Reflecting the critical importance of RITS to the Australian financial system, the Reserve Bank invests significantly in its technical and business infrastructure and operational resourcing. This is to ensure that RITS operates to extremely high standards of availability and resilience, and that its settlement services evolve to meet the changing needs of the payments system. In managing RITS, the Bank aims to recover its operating costs from RITS Members. Capital and development costs of major upgrades and functional enhancements, such as the examples below, are absorbed by the Bank as a policy-related expense.

As part of the ongoing program to maintain and enhance the RITS technical architecture, the SWIFT infrastructure that supports RITS and the Reserve Bank's own high-value payment transactions and that of its official customers was replaced in 2011/12. The new infrastructure has resulted in a significant improvement in performance. On 12 June, the highest volume day during 2011/12, throughput rates were equivalent to processing the day's total SWIFT payments volume in less than one hour, an 80 per cent improvement on that recorded on a similar peak day during the previous financial year.

Major infrastructure work planned for completion in 2012/13 includes an upgrade of the RITS certificate authority, which provides security credentials for accessing and operating the RITS user interface. Work will also commence on the replacement of the core RITS platform, which provides the RTGS queue and related ESA settlement processing.

The 2011 Annual Report described work to develop the RITS LVSS, which enables RITS Members to provide settlement instructions to RITS for low-value clearings (such as the direct entry system and cheques) at around the same time as clearing activity takes place between institutions. The LVSS builds on the technical infrastructure for the LVCS. Changes to RITS for this service were implemented in stages during 2011/12.

The LVSS replaces legacy arrangements whereby the settlement instructions for all clearing information exchanged during the day is aggregated and sent to the Reserve Bank on the evening of exchange, prior to settlement across RITS at 9.00 am on the next business day. In May 2012, settlement instructions for the direct entry system commenced using the new arrangements and it is expected that remaining low-value clearings will migrate to the LVSS by October 2012.

Initially, settlement of all these clearings will continue to be at 9.00 am on the business day following exchange. However, the changes made to RITS for the LVSS will also enable settlement for these low-value clearings to occur on the same day as clearing files are exchanged. This ‘same-day settlement’ for the direct entry system is one of the objectives noted in the conclusions of the ‘Innovation Review of the Payments System Board’, and is expected to be implemented by the end of 2013.

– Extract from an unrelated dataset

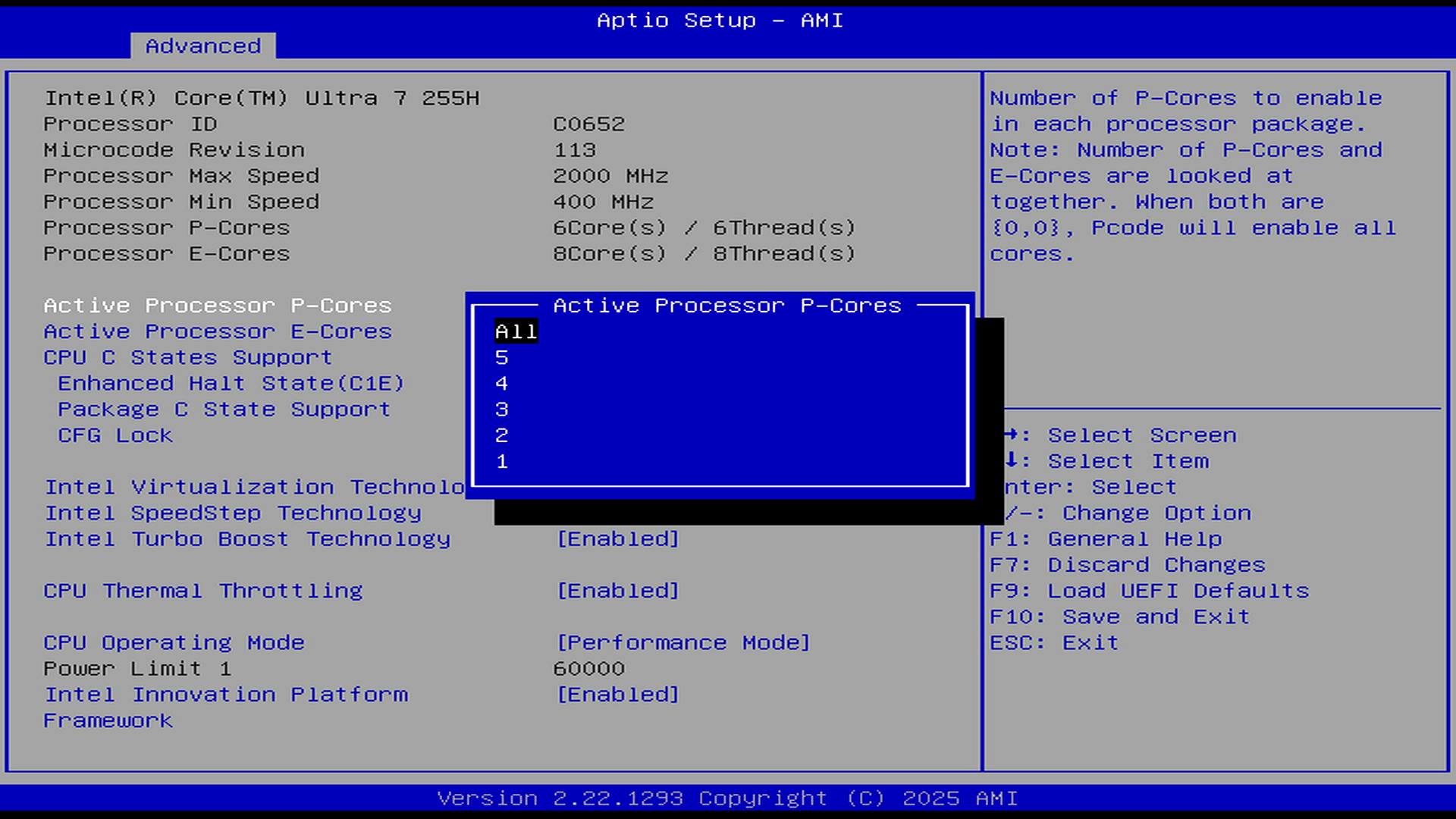1456x819 pixels.
Task: Choose 5 active P-Cores option
Action: click(x=501, y=357)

Over the coming year, the Reserve Bank will be considering further enhancements to RITS and related payments services to assist in meeting some of the objectives of the Innovation Review. These will include improvements in the Bank's LVCS to provide the capability to split and sort bulk files and produce a settlement instruction for the LVSS.

The Reserve Bank also provides settlement services for banknote lodgements and withdrawals by commercial banks and for RTGS settlement of (mainly high-value) transactions undertaken by the Bank and its customers, including the Australian Government, overseas central banks and official institutions.

The Reserve Bank provides settlement and safe custody services to around 50 overseas central banks to settle their Australian dollar transactions. Reflecting increased overseas demand for Australian dollar investments, the amount held in custody by the Bank for these institutions increased by $21.3 billion to $62.2 billion over the year.